---- Material for the task

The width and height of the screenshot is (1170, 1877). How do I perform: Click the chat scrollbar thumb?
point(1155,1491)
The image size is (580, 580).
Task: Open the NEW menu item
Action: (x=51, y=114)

--------

## Problem statement:
Retype the records above character for character, keeping every line in its original order.

## Full solution:
The width and height of the screenshot is (1170, 1877). How do I perform: Click the chat scrollbar thumb?
point(1155,1491)
The image size is (580, 580).
Task: Open the NEW menu item
Action: (x=51, y=114)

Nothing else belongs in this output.